In his efforts to portray a nation of sleepwalkers, Cowen overlooks or downplays recent research that demonstrates how a great deal of stagnation is actually imposed and maintained by a narrowing elite, who have gradually perfected their methods for discouraging those below from rising up. Cowen doesn't spend much time, for instance, pondering why political engagement among the poor—those who would most benefit from an upheaval of the current order—is so dismal. But consider a study of voter turnout by political scientists Jan Leighley and Jonathan Nagler, which found that one reason for low turnout among poor Americans is that they don't perceive significant ideological differences between Republicans and Democrats. (If this sounds ridiculous, recall that Obamacare was originally Romneycare.) Add to this Martin Gilens and Benjamin Page's finding that the top 10 percent of earners so dominate politics that the average citizen's influence on policy-making is now "near zero," and moribund political participation among the poor begins to look less like complacency than captivity.
For all their carefully curated political and cultural capital, the aspirational class members face an uncertain future. As global capitalism continues to immiserate millions and systematically destroy the planet, Barbara and John Ehrenreich argue, the remnants of the PMC will have to make a choice. They can make common cause with the traditional working class and attempt to break the power of capital, or they can cling to what little status they have left. The debt-ridden college graduates who joined Occupy Wall Street or voted for Bernie Sanders appear to have made a gamble for the former. But as Currid-Halkett's portrait of the aspirational class shows, there are plenty who will keep treading bad water so long as their own stay afloat.
No portion of the PMC has been more blinded by its righteous self-image than the Democratic Party establishment, which failed to foresee a devastating loss in last year's election. In their abandonment of the working class, Democrats validated the old saying that Republicans fear their base while Democrats despise theirs. "For every blue-collar Democrat we lose in western Pennsylvania," Senator Chuck Schumer boasted last summer, "we will pick up two moderate Republicans in the suburbs in Philadelphia—and you can repeat that in Ohio and Illinois and Wisconsin." Hillary Clinton went on to trade campaigning in Wisconsin for an appearance on Broad City, an interview in Lenny Letter, and a shout-out to Hamilton in her speech at the Democratic National Convention.

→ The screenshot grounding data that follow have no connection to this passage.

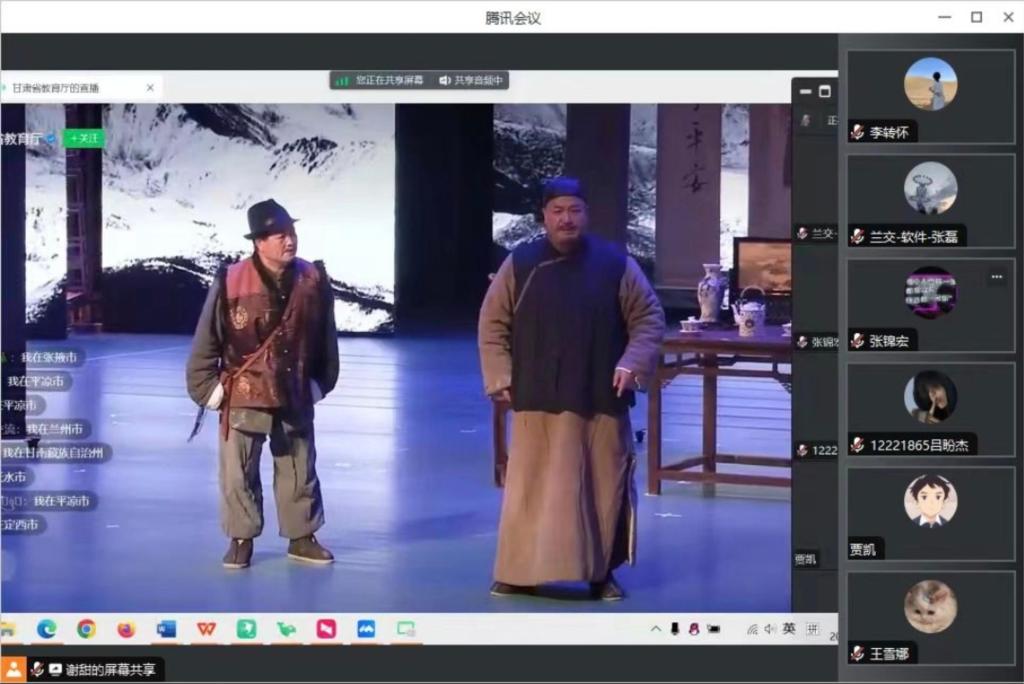The image size is (1024, 684).
Task: Mute 李转怀's microphone icon
Action: [858, 131]
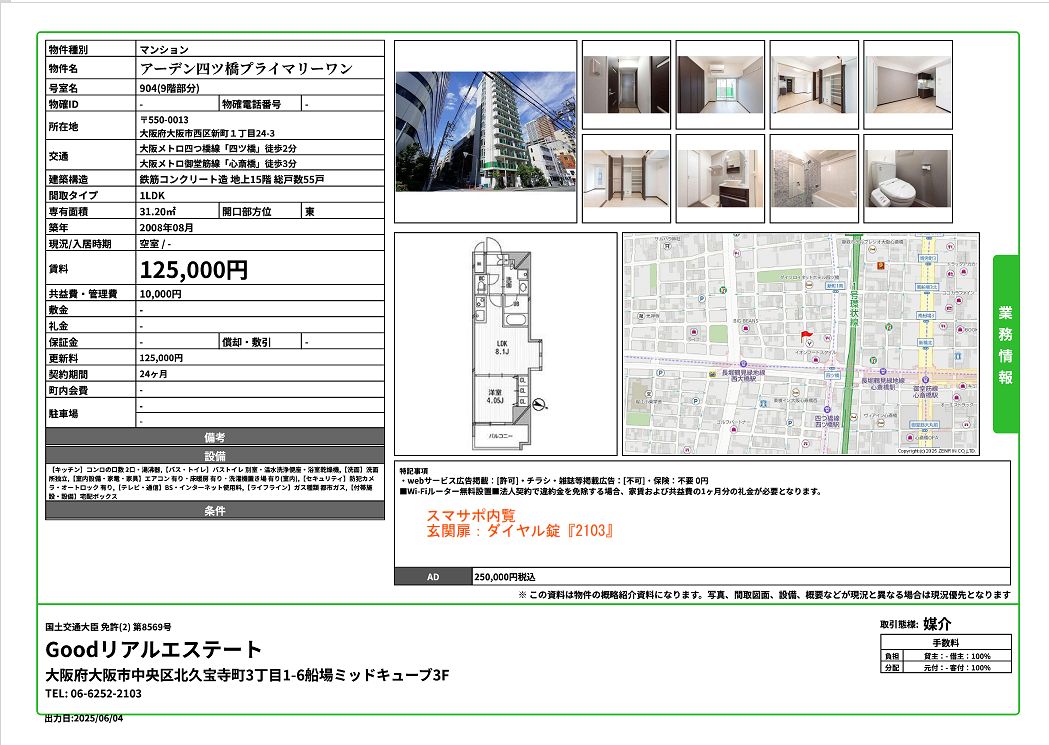Open the washbasin vanity photo

pos(720,178)
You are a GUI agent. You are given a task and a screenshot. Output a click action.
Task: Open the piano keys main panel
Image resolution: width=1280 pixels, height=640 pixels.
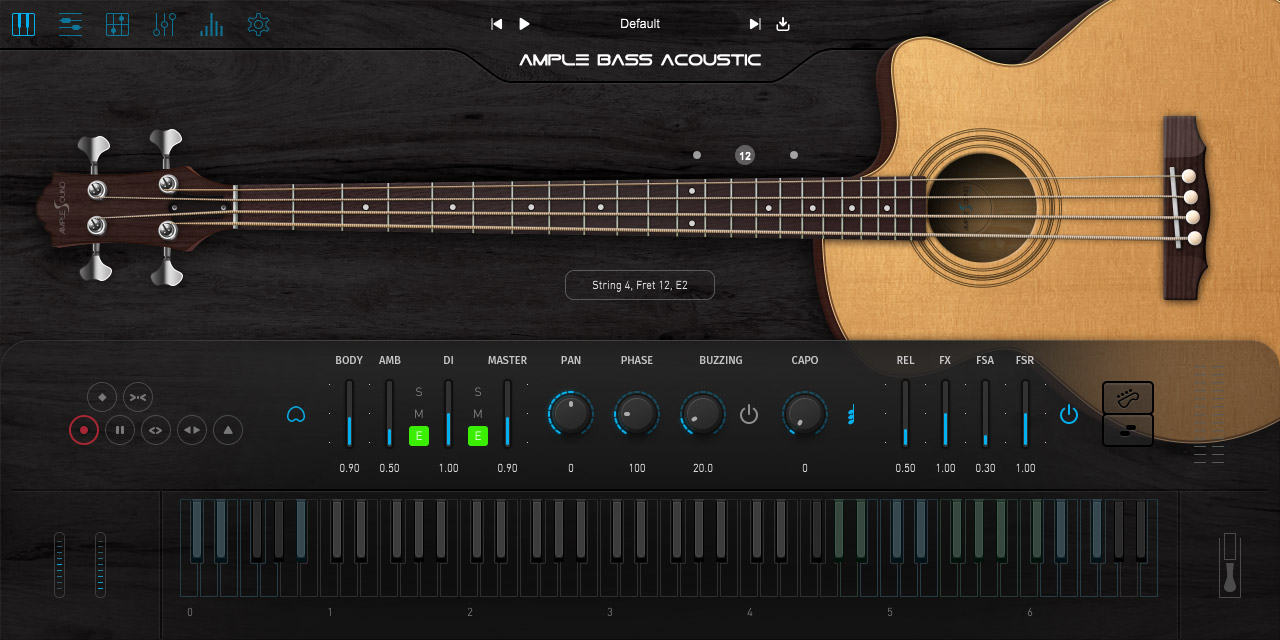(23, 25)
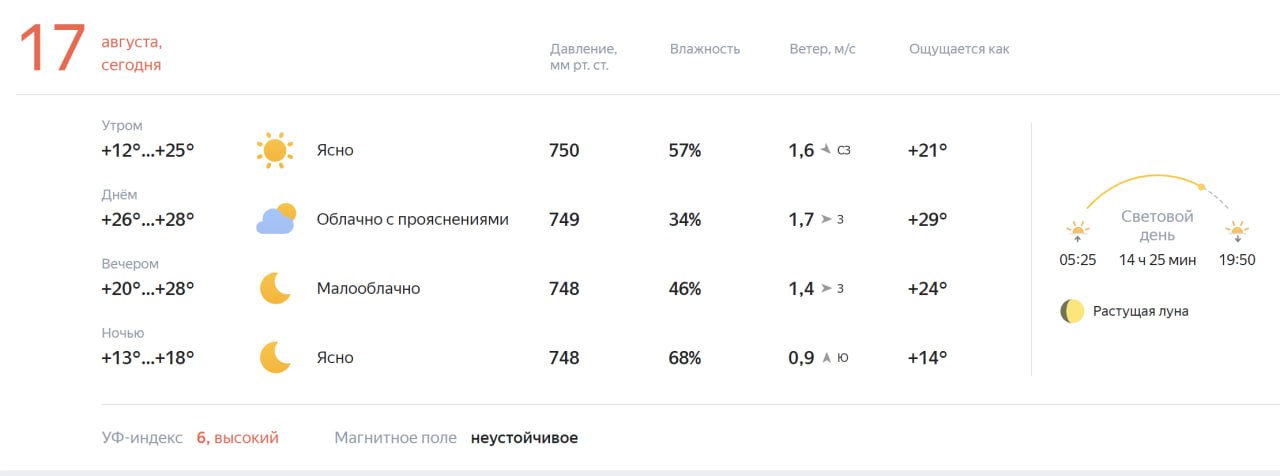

Clinton's was a campaign tailor-made for and by the aspirational class, which is why its members, notably those settled on prestigious media perches, were blindsided when the so-called "blue wall" crumbled last November. When Tyler Cowen dreams of restoring America to some prior state of innovative glory, his book can sound like an extended riff on Donald Trump's now-infamous campaign slogan. But it was the Democrats' pitiful rejoinder to Trump that could serve as a mantra for the complacent class: "America is already great."